▶ [Required work]:
Report each line from the entries in which "agent" can be found.

▶ [Listed entries]:

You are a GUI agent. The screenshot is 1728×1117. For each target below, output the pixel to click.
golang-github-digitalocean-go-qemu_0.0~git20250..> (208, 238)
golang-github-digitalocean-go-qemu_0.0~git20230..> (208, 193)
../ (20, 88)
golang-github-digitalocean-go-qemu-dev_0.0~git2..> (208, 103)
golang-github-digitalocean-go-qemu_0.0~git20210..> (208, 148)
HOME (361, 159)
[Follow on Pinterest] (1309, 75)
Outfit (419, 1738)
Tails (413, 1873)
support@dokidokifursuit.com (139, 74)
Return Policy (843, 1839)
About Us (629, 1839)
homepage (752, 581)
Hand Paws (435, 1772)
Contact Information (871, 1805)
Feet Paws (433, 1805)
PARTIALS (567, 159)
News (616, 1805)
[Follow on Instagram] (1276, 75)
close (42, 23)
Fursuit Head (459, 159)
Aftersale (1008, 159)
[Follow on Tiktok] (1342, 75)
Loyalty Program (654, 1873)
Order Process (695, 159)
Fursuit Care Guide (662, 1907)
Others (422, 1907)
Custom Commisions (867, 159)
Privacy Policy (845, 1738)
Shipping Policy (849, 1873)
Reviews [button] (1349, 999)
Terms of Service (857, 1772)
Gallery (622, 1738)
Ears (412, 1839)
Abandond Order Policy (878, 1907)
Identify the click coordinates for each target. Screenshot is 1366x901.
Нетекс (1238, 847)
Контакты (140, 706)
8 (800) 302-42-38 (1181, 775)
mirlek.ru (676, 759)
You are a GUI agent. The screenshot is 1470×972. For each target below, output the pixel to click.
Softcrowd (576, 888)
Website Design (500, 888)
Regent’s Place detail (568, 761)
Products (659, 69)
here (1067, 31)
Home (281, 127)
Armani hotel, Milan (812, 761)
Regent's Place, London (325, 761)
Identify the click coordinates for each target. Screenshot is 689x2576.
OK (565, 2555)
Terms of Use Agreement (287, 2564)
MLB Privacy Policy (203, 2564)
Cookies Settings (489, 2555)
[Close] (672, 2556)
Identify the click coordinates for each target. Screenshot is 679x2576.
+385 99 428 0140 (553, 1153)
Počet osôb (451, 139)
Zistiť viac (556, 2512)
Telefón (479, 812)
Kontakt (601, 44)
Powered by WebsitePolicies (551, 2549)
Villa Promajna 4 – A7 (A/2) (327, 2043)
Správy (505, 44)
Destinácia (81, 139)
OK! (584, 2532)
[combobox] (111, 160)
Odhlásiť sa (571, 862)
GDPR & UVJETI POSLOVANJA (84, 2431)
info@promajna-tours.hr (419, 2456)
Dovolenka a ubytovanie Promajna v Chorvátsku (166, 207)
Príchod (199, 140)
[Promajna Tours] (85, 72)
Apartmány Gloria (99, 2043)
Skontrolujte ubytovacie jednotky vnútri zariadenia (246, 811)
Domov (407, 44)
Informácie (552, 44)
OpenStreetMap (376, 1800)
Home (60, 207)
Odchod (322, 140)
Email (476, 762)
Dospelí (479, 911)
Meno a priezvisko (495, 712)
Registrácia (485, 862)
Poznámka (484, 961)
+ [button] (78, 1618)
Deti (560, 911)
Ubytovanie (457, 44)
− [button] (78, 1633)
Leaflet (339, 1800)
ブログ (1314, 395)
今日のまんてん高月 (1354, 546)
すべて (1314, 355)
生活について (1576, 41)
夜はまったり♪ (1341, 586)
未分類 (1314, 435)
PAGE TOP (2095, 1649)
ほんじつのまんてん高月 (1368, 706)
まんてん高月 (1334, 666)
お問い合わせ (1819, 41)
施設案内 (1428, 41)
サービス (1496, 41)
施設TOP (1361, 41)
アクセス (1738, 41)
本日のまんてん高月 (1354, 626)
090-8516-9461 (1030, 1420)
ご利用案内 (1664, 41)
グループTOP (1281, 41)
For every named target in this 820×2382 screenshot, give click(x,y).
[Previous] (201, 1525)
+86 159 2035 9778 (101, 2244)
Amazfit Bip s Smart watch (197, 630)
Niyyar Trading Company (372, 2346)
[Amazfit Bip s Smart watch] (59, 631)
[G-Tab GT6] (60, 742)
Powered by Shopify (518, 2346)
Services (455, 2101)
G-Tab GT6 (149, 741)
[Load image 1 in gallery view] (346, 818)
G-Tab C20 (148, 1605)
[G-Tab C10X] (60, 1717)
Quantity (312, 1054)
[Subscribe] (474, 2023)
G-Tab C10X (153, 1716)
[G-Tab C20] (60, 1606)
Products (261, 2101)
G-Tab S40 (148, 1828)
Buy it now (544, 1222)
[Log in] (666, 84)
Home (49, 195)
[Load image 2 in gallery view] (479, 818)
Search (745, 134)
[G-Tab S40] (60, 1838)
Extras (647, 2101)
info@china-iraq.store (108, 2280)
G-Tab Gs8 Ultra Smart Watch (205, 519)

▶ [Result of this task]:
You are a GUI agent. The screenshot is 1728×1117. For each target below, output the pixel to click.
You are a GUI agent. The screenshot is 1470×972. For each target below, output the pixel to click.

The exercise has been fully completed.